The goal of the present study is to present the adaptation of the Catalan version of the Comprehensive Aphasia Test (CAT; Swinburn et al., 2005; Howard et al., 2010) and the preliminary results of the ongoing standardization process from 43 healthy participants (age range: 20-80 years old; 27 women; 40 right-handed and 3 left-handed) and 9 people with different subtypes of aphasia and etiologies (age range: 45-78 years old, 6 women, all right-handed, time post-onset: 5-11 years). The test consists of 6 cognitive tasks to evaluate the possibility of associated cognitive deficits, such as apraxia or acalculia, and 21 tasks with the purpose to assess the following linguistic behaviors: comprehension, production, repetition, naming, reading and writing.

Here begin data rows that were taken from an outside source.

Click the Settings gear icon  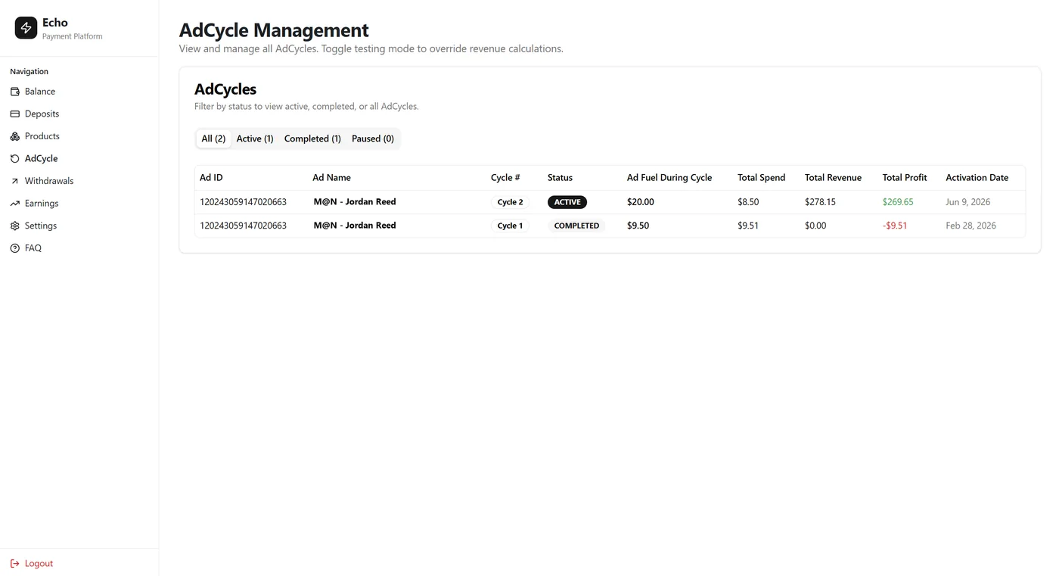14,226
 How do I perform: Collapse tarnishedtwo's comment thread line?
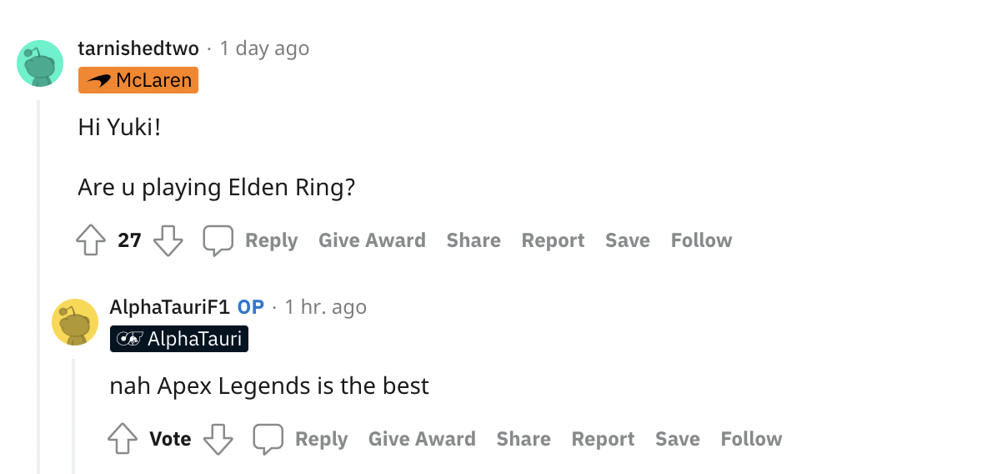[38, 284]
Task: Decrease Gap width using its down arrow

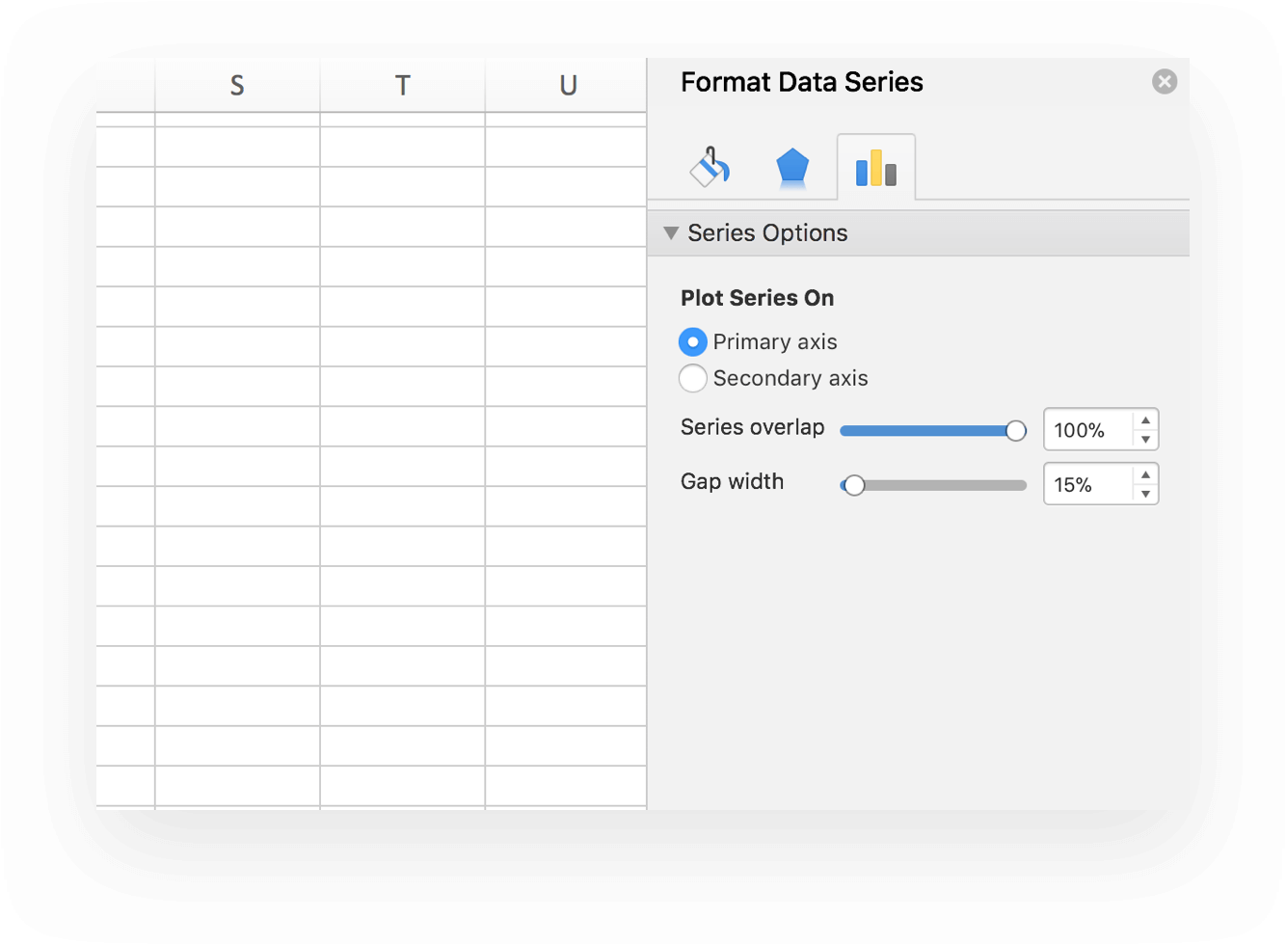Action: 1145,495
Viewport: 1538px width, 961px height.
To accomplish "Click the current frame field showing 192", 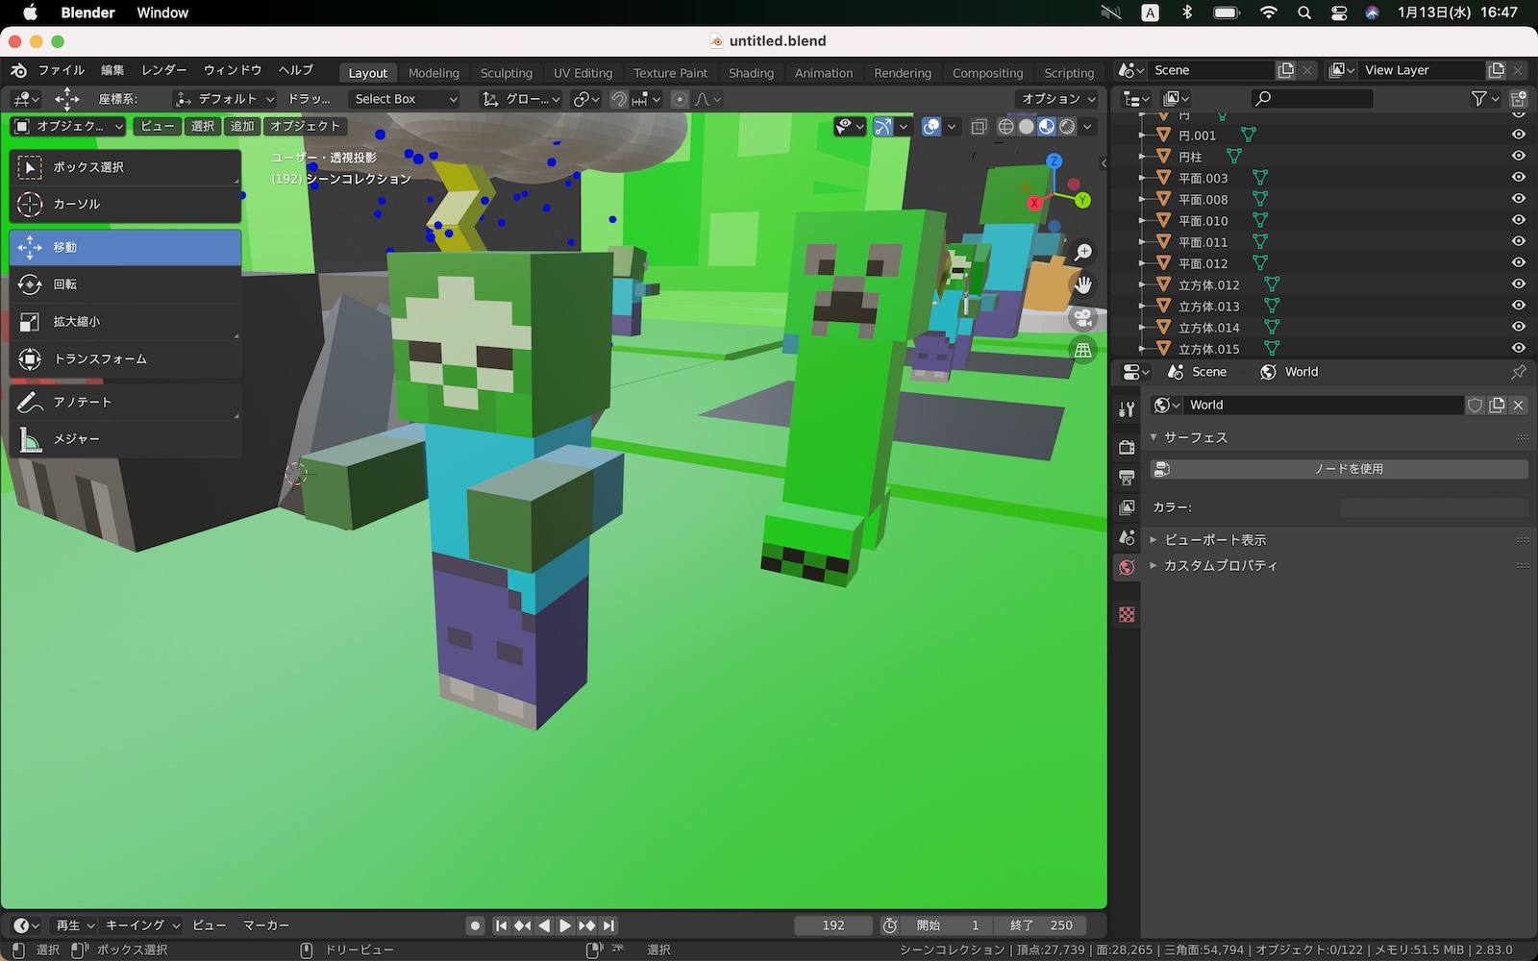I will tap(833, 925).
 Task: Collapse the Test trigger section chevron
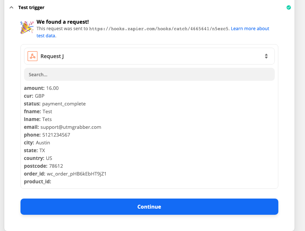[x=12, y=7]
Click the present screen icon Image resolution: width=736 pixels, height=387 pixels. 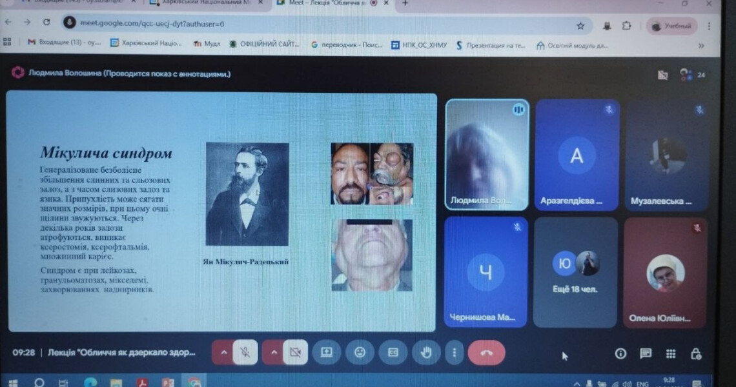pyautogui.click(x=327, y=352)
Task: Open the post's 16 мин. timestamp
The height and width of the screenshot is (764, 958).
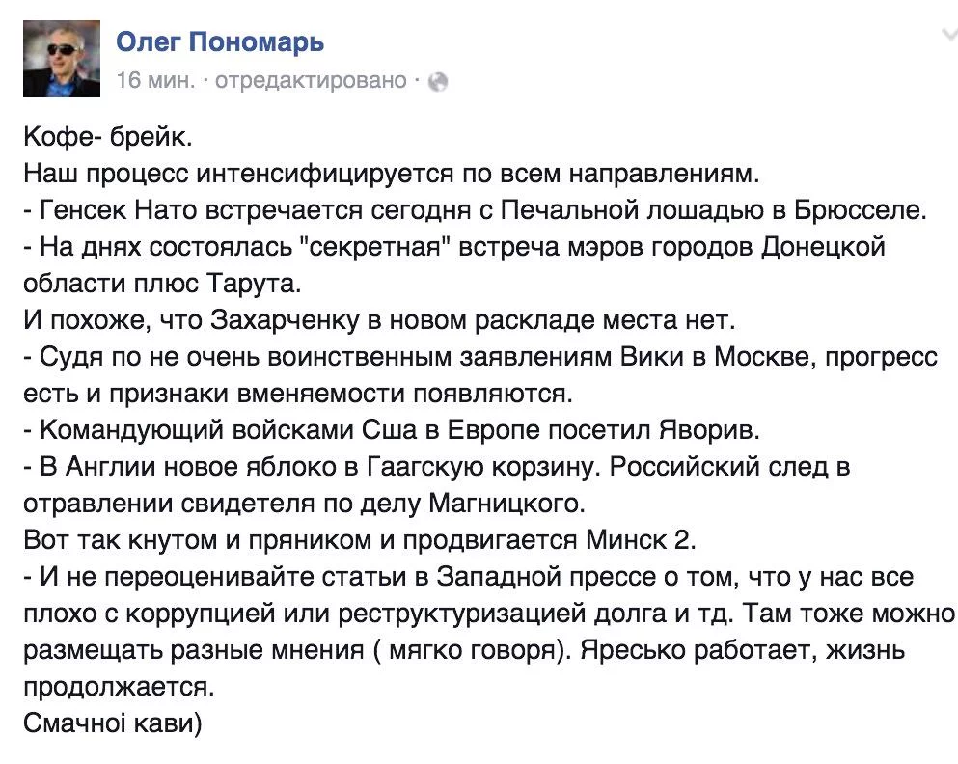Action: [154, 81]
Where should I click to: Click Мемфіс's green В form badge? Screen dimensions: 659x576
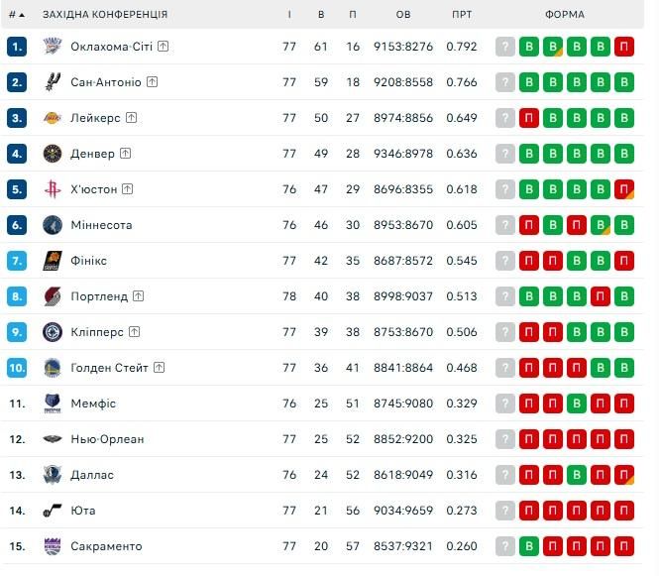pyautogui.click(x=577, y=403)
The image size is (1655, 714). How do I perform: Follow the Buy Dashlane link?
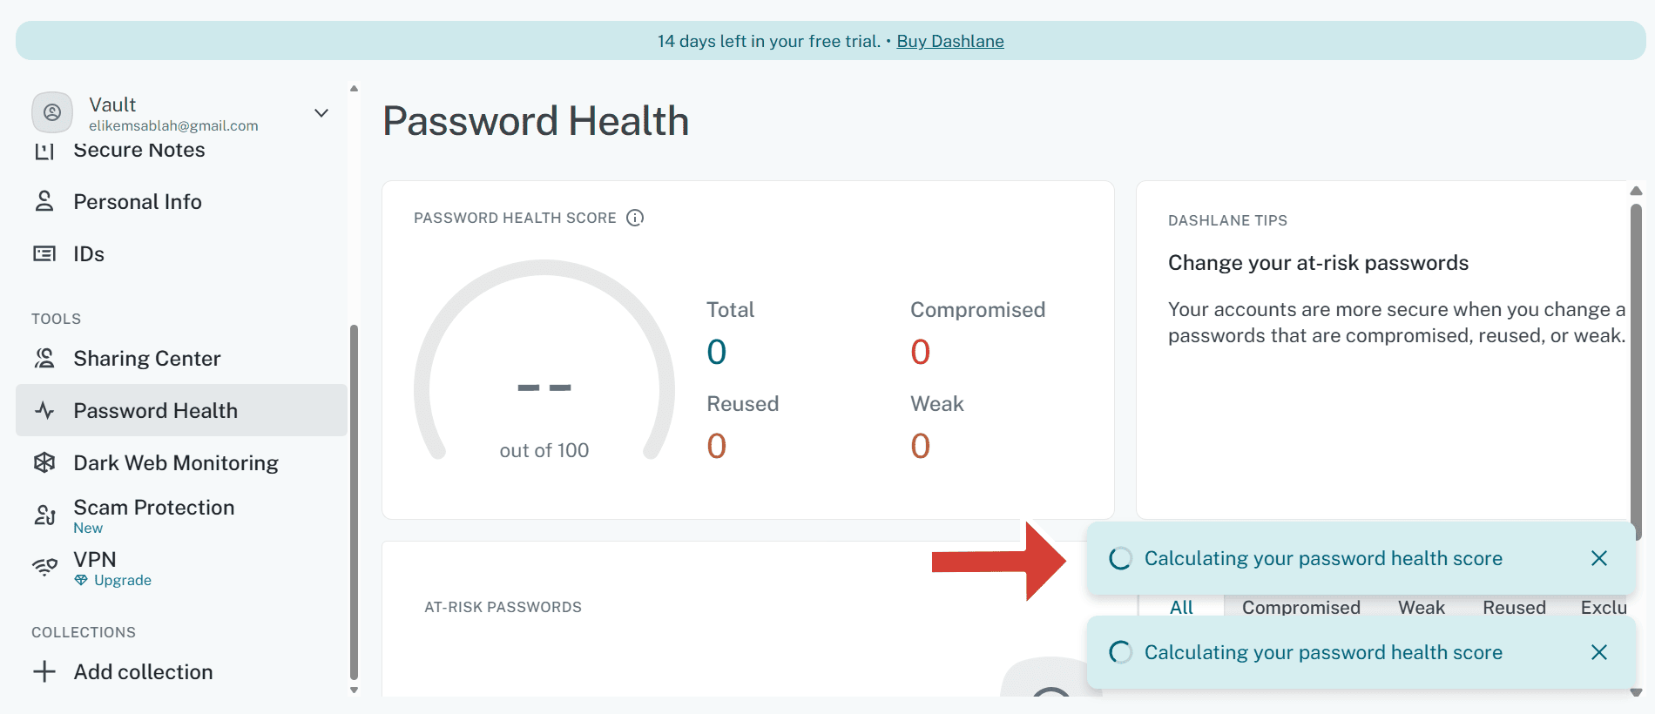click(949, 41)
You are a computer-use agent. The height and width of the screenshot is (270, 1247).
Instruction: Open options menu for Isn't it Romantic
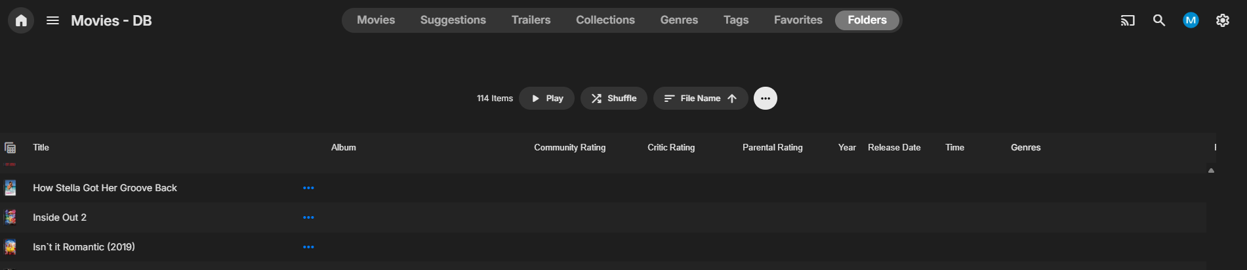click(x=308, y=247)
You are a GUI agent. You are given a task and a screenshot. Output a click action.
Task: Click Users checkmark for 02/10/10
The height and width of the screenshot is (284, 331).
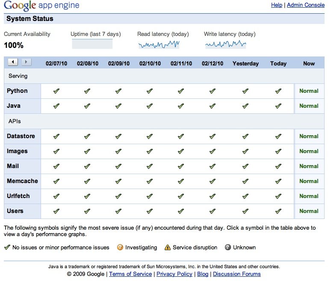tap(150, 211)
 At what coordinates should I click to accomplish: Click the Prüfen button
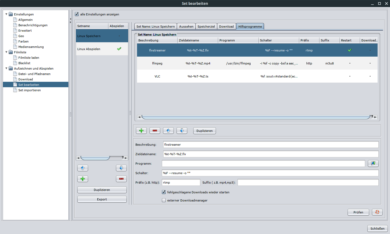(358, 212)
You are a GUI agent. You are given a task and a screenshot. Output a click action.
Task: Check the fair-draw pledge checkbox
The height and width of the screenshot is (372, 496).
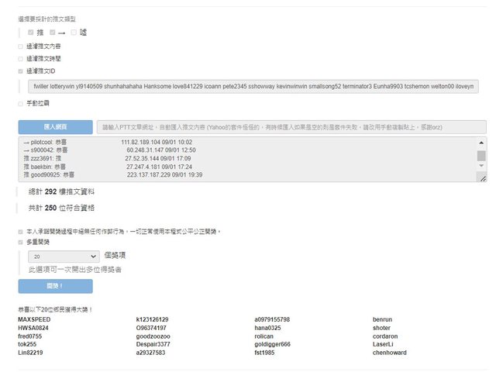click(x=21, y=231)
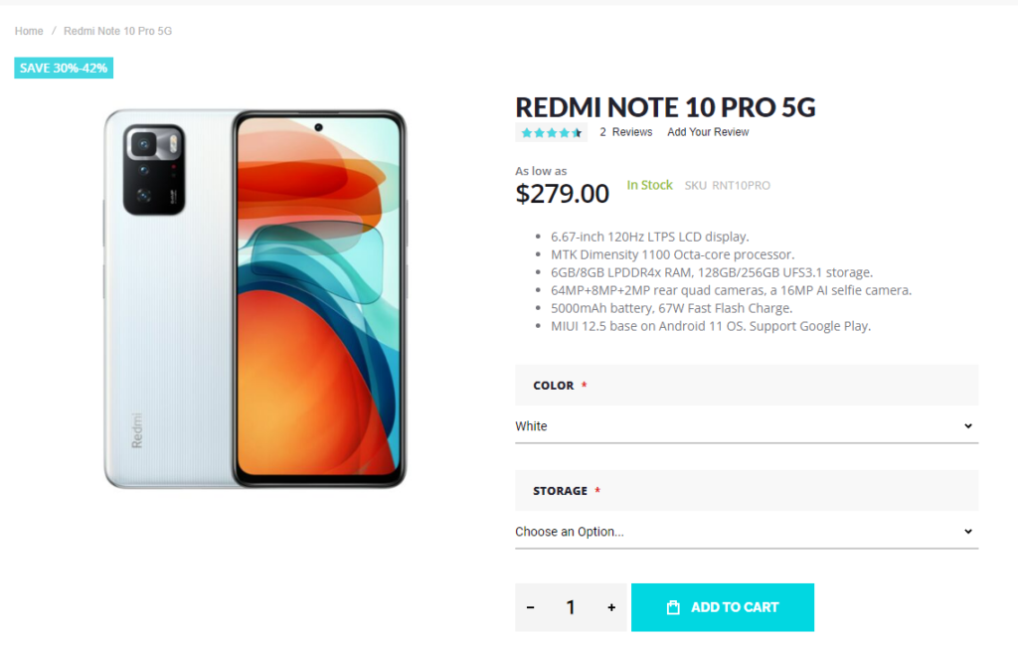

The descriptive results showed that the performance of healthy individuals on the cognitive and linguistic parts was at ceiling. The performance of aphasic subjects on the cognitive tasks was slightly better than their performance on the linguistic tasks, but worse than the healthy subjects’ performance (specially on the verbal fluency and recognition memory tasks). Regarding the linguistic evaluation, meaningful differences could be observed between the performance of both groups on different tasks, more specifically, on the subtests that assess the comprehension of sentences, the verbal digit span, the repetition of sentences, the ability to name objects both orally and in writing, the written and oral description of a picture, and those that involved reading and repeating pseudowords.
The preliminary results suggest that the CAT-CAT was sensitive to the linguistic deficit of the Catalan-speaking aphasic subjects that participated in the study and, hence, that it can be a useful tool to assess their language skills in their native language. We are now broadening our sample to conduct the statistical analysis to determine its reliability as a diagnostic tool.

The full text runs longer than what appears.